What to Eat During Sahur.
- Protein-rich Food
Protein makes up the building blocks of organs, muscles, skin, hormones and pretty much everything you need in your body is high in protein, they are loaded with vitamins, minerals, healthy fats, eye protection, antioxidants and brain nutrients that most people don’t get enough of. Other foods that are high in protein are chicken breast, oats, yogurt, cheese, almonds, milk, broccoli etc. They not only help you stay full for longer but can be made in several ways to suit your taste.
- Fibre-rich Food
Fibre is something the body needs but never actually digests, in fact; it remains more or less the same from plate to toilet. Skipping out on a daily dose of fibre often leads to constipation, which can make going to the bathroom painful and uncomfortable. Oat meal is rich in fibre, which is required in the body.

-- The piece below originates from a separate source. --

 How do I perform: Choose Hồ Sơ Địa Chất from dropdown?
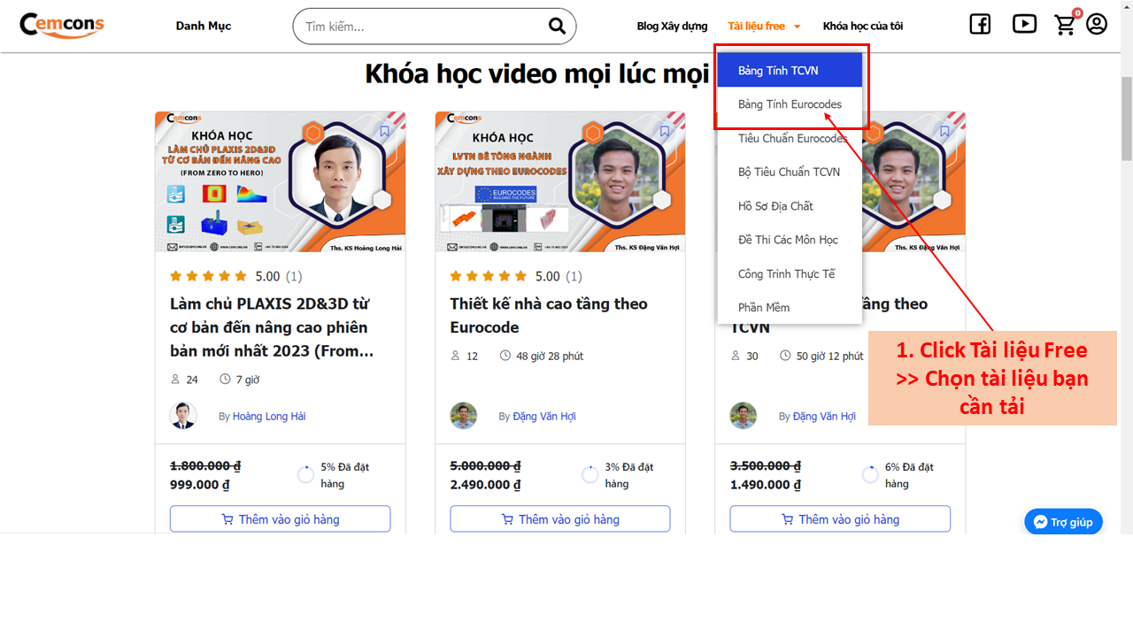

Other foods that are high in fibre include beans, peas, broccoli, raspberries, whole wheat pasta etc. Soluble fibre turns to gel in the stomach and slows digestion which helps to lower cholesterol and blood glucose and keeps you energized throughout the day.

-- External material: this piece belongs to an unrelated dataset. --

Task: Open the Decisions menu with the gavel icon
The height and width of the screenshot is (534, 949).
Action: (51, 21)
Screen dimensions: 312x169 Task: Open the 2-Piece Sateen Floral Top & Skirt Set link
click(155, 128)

- Calcium and Vitamin-rich Food
The best way to get more calcium is from your diet. We probably already know that dairy products such as milk, cheese and yogurt contain calcium, there are other foods that are high in calcium such as spinach, okra, soya beans, white beans, salmon, sardines etc. Foods fortified with vitamin D, like some dairy products, orange juice, soy milk also fatty fish, beef liver, cheese, egg yolk should also be included in the diet.
What to Avoid for Sahur.
- Simple refined carbohydrate such as sugars, white flour, pastries, donuts and croissants.

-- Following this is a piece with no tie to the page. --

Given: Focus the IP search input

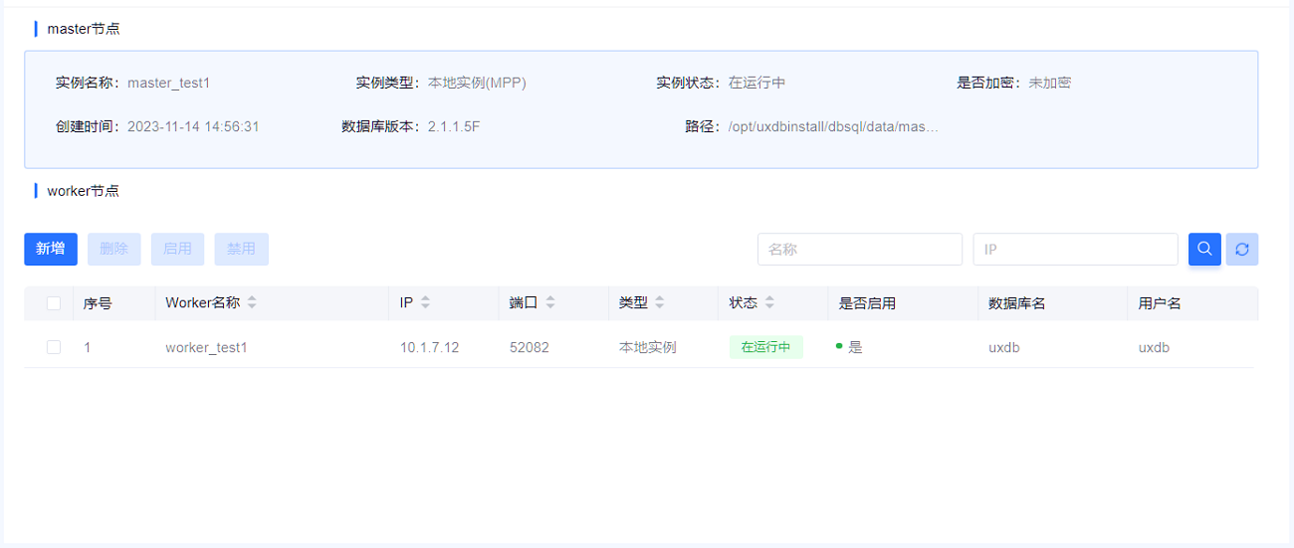Looking at the screenshot, I should point(1075,250).
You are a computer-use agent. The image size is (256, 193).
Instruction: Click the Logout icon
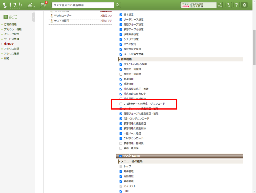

- Salty foods cause an imbalance of sodium levels in the body and makes you very thirsty while fasting.
- Caffeinated drinks.
What to Eat During Iftar.
- Potassium-rich foods.
Potassium is necessary for the proper function of our body system some of its key roles includes minimizing cramps and maintaining fluid in the body. Dates are also a good source of potassium and an excellent food to break your fast. A date not only helps you hydrate quickly but gives instant energy to make you feel rejuvenated after long hours of fasting. Other foods that are high in potassium includes beans, leafy greens, potatoes, avocados, banana and yogurt.
- Sufficient fluids.
We know staying hydrated is vital to a healthy, fully functioning body. Our bodies are more than 60% water, which is responsible for transporting oxygen, fat and glucose to our muscles, as well as digesting food and getting rid of waste. When fasting you’re slowly dehydrated over the course of the day. Drink as much water or fruit juice as possible between iftar and bedtime. High temperature can also make you sweat more, so it’s important to drink fluids to replace what you’ve lost during the day. Try including fruits like watermelon, oranges, yogurt, garlic, grapefruit, lettuce, spinach, chilli peppers, cauliflower, cucumber etc. to stay hydrated all day.
- Raw Nuts.
After fasting for long hours during the day your body crave fats, raw nuts are perfect for iftar as they help you feel full and in control, throughout the need to binge. Almonds contain good fats, other nuts includes cashew, pistachio, walnut, pumpkin seed, sesame seed etc.
What to Avoid During Iftar.
- High sugar food is really bad for one’s health and it’s been linked to an increased risk of many diseases, including obesity, heart disease, type 2 diabetes etc.
- Carbonated drinks
Planning is the major key to success, plan your meals properly.